America’s first factory strike happened just 30 years after America’s first successful textile mill started churning out cotton cloth in Pawtucket, R.I.
It was May 1824, and the mill owners in the burgeoning industrial city had made an announcement.
They planned to increase the workday by one hour and cut wages by 25 percent for power loom weavers – that is, for women between the ages of 15 and 30. They were, after all, earning “extravagant” wages – according to the mill owners.
On May 26, 1824, 102 young women along with sympathetic community members blocked the entrance to Sam Slater’s textile mill, shutting them down. The strike spread to other mills.
The Pawtucket Journal reported:
On Wednesday evening a tumultuous crowd filled the streets, led by the most unprincipled and disorderly part of the village, and made an excessive noise — they visited successively the houses of the manufacturers, shouting, exclaiming and using every imaginable term of abuse and insult. The window in the yellow mill was broken in. … The next day the manufacturers shut their gates and the mills have not run since.
The Textile Industry Takes Hold
Sam Slater gets credit for starting the Industrial Revolution in America because he built his water-powered textile mill in 1793. Similar textile mills then sprang up along the Blackstone River and beyond. Industrialization got further boosts from the Embargo of 1809 and the Tariff of 1816, which protected U.S. textiles from British imports. By the Civil War, textiles were America’s most important industry.
Along with the modern factory, Slater also introduced child factory labor to America. He would seek out children aged 7-13 from poor white families. Then he’d hire them for 40 cents to 60 cents a week. They worked 12- hour days in winter, 16 in summer. Many children hated working in the gloomy and dangerous mills, and some ran away. Their parents sometimes took them away from work because they wanted them to earn higher wages.
Slater also hired entire families, putting them in company housing and forcing them to shop at the company store.
He and other mill owners found workers harder and harder to control. Some sabotaged the factories, stealing property and setting fires. Some showed up late. And some didn’t show up at all.

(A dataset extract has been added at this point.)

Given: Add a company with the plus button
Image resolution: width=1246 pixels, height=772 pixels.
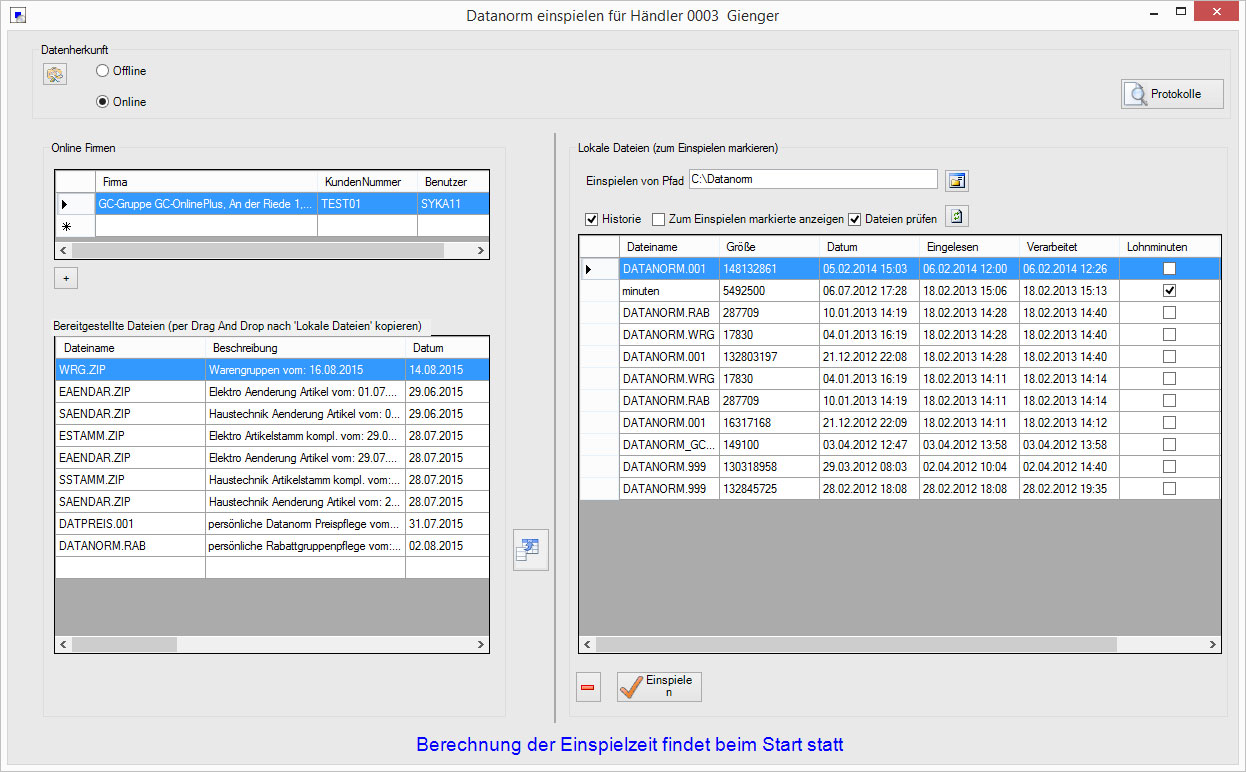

In 1814, the Pawtucket mill owners petitioned the state Legislature to organize a police force as ‘it has often been found difficult to preserve order and due subordination.’

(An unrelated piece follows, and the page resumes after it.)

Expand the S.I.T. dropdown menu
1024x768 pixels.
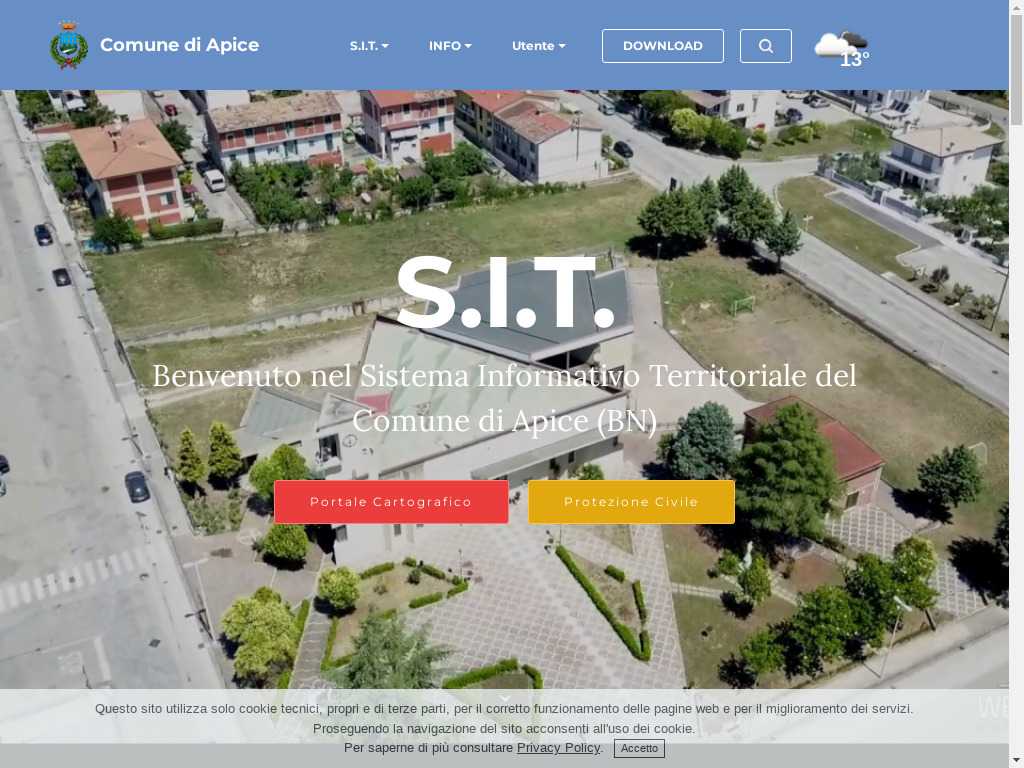pyautogui.click(x=369, y=46)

Slater had another method. He introduced Sunday school for children, who, after working six 16-hour days could get indoctrinated in the Christian virtue of hard work and submissiveness.
1824 Factory Strike
After about 1810, Slater could no longer rely on child labor because he started using the power loom. The machinery was too much for young children, so to run them he hired the second-cheapest workers: young women.
But the ladies proved less submissive than the mill owners hoped. When the Pawtucket factory owners announced the pay cut and the longer work day, the women decided to have none of it.
At the Slater mill, 102 young women started the strike – then called a turnout.
The strike spread to seven other mills, and 500 workers walked off the job. And they didn’t just shut down the mills. They went to the owners’ houses, shouted insults at them and broke their windows. A local judge wrote that the streets were, ‘literally filled with Men Women and Children — making a mob of very daring aspect, insulting the managers of cotton mills in every shape — pulling and hauling — screaming and shouting thro the streets.’
On the last day of the strike, one of the mills burned down in a fire probably set by a striker. The owners agreed to a compromise, the details of which are lost to history. On June 3, the strikers returned to work.
Aftermath of the Factory Strike
We know little of the factory strike from the women’s point of view. But the Pawtucket strike set off a wave of labor organizing in Pawtucket and across the region. In Lowell, Mass., for example, the mill girls went on strike in the 1830s. They also went on factory strikes in Providence, Waltham and Woonsocket, in Lynn, Mass., and in Brunswick, Maine, to name a few.
Child labor would persist, however, as documented by photographer Lewis Hine. In 1938, Congress outlawed child labor, but women still struggle for equal pay.